HighPass was a “hack” project in the truest sense. The program enhances PageRank, Google’s popularity algorithm, with learn2ban, a machine-learning toolkit which helps identify bots from real people. In addition to network analysis, we also found an algorithm that could identify trolls on the basis of content, developed by researchers from Stanford and Cornell in 2015, which demonstrated the ability to parse comments and accurately identify “antisocial behaviour” (trolling) within just 10 posts. And the concept of voting on content to determine popularity is used on many popular websites such as Digg, Reddit, and Hackernews. When we ran the prototype against a Twitter dataset provided by SecDev, it selected a top-ranked tweet — photographic evidence of Russian insignia being worn by soldiers in Eastern Ukraine.

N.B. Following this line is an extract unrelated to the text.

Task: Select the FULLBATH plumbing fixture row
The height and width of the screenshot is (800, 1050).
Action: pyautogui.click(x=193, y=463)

As was surely experienced within the other teams, I found the hackathon setting uniquely bridged divides between disciplinary silos. Academics, practitioners, private sector researchers and analysts, journalists, programmers, and policymakers rarely encounter fora where they can all talk amongst one another and brainstorm solutions to the problems they wrestle to solve within their respective careers. Moreover, it is a most singular opportunity to scatter these individuals across multidisciplinary teams where they must innovate rapidly in a competitive setting.

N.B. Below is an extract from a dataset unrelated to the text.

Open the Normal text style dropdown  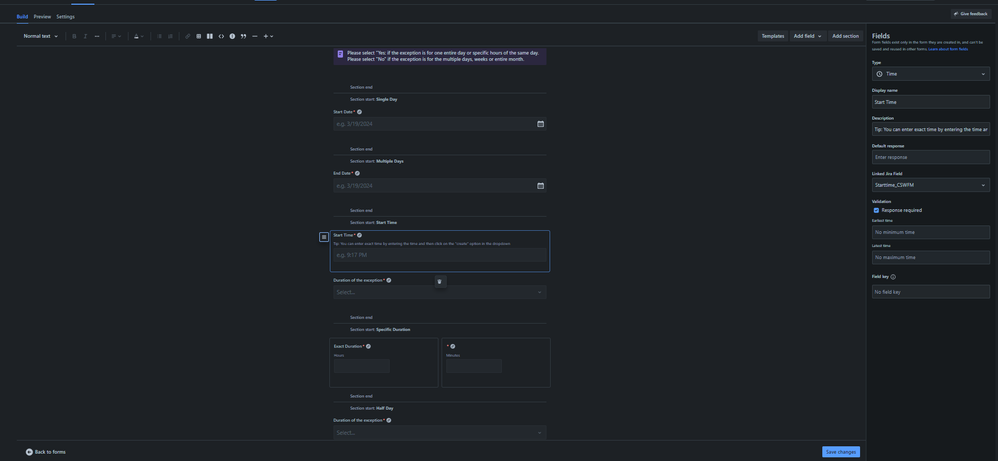tap(41, 36)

As the technological sphere remains a dynamic and rapidly-evolving frontier in the world of conflict and international politics, events which challenge decision-makers to out-of-the-box thinking and collaborating with experts from different fields and backgrounds are more called-for than ever to drive innovation and disrupt conflict. It goes without saying that relying on trite, templated solutions is a disservice to those beset by conflict who are depending on us.

Keith McManamen works as a Strategic Analyst at Psiphon Inc. He collects and analyzes data on information controls, networks, and circumvention technology usage.